*** Block opens ***
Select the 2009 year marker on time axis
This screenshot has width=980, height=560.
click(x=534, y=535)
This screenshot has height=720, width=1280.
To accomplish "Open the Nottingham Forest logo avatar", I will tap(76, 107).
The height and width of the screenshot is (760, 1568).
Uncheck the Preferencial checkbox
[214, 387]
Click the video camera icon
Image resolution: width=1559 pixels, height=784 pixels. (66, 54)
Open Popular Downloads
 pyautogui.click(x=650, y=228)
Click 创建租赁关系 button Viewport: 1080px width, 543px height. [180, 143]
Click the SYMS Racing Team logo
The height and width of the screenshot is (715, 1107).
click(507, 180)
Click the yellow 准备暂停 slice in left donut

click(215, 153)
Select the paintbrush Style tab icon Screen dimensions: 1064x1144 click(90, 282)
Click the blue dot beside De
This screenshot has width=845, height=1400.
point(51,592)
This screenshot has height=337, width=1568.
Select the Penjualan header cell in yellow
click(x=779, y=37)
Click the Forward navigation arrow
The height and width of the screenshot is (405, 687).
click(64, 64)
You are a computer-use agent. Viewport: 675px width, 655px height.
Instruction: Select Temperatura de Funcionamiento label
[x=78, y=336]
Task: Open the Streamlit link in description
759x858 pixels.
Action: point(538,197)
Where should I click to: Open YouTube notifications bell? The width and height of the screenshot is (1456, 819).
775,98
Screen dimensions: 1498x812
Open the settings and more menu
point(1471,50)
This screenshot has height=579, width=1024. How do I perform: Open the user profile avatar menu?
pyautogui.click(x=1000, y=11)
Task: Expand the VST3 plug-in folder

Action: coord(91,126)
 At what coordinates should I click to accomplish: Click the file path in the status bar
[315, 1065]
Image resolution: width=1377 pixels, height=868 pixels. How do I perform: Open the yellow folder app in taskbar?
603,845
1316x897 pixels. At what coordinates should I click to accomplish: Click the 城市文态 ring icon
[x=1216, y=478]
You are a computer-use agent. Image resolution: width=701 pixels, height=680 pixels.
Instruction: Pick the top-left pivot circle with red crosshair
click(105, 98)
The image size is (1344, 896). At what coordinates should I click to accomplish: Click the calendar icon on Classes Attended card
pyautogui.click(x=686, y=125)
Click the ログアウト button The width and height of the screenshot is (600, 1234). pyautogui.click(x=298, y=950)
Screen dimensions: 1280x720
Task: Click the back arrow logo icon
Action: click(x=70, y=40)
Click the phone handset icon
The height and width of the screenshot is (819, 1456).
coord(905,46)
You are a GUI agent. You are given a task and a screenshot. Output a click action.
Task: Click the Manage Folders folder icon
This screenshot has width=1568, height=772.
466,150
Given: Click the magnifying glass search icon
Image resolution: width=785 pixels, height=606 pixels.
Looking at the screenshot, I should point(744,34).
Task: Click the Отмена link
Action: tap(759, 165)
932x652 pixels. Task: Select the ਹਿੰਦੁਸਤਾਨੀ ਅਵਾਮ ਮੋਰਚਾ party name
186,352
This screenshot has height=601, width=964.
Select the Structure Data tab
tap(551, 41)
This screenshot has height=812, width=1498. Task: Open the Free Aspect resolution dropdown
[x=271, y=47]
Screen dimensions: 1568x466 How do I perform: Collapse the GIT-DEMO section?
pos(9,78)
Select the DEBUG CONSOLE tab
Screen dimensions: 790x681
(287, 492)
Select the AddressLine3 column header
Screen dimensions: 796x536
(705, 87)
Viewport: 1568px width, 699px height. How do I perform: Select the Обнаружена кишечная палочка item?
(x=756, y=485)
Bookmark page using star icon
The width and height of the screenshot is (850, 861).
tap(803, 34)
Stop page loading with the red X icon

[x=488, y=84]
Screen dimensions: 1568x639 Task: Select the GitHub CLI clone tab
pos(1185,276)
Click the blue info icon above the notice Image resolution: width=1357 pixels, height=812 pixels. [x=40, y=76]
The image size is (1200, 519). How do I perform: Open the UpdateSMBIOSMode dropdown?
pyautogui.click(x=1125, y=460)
*** Block closes ***
◆ Exercise
From the records above, repeat exactly the lines from the one with "Click the phone handset icon" through the one with "Task: Click the Manage Folders folder icon", both included.

◆ Written answer
Click the phone handset icon
The height and width of the screenshot is (819, 1456).
coord(905,46)
You are a GUI agent. You are given a task and a screenshot. Output a click action.
Task: Click the Manage Folders folder icon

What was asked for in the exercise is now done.